"""

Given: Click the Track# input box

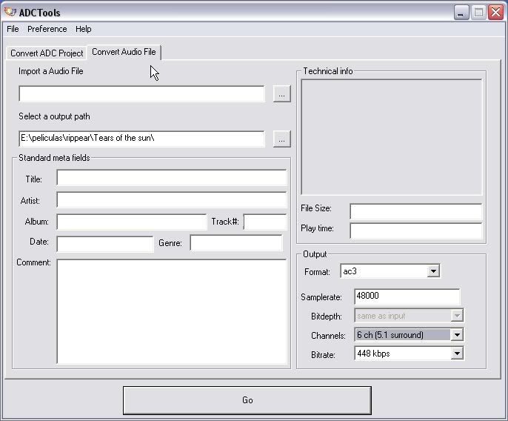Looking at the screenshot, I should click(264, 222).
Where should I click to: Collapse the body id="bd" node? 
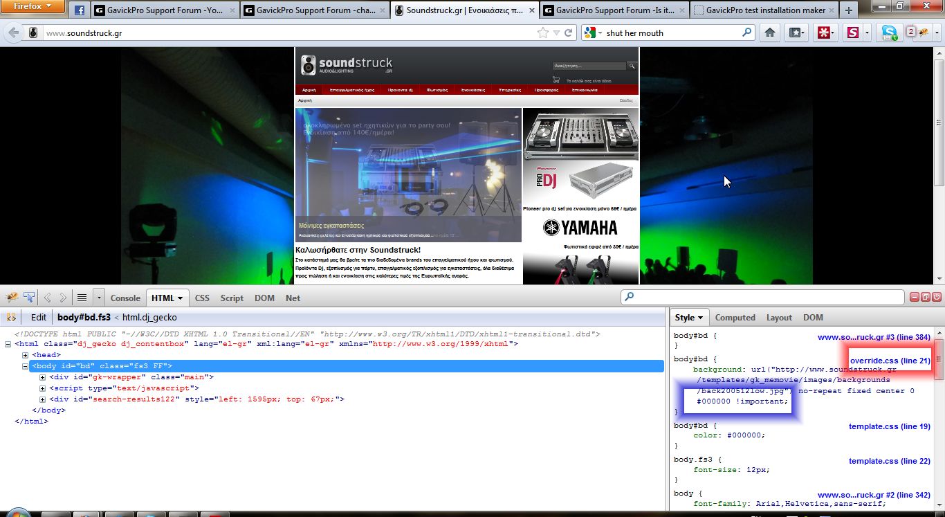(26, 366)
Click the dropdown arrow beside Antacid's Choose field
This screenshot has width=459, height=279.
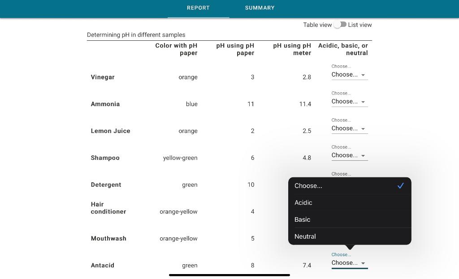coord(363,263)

"""

• What the exercise asks:
Beginning at the line that contains "Where should I", copy each remaining line of the records exactly, through the final one. Omit the pictures.

• Solved problem:
Where should I click to: Collapse the body id="bd" node? 
(26, 366)
Click the dropdown arrow beside Antacid's Choose field
This screenshot has width=459, height=279.
coord(363,263)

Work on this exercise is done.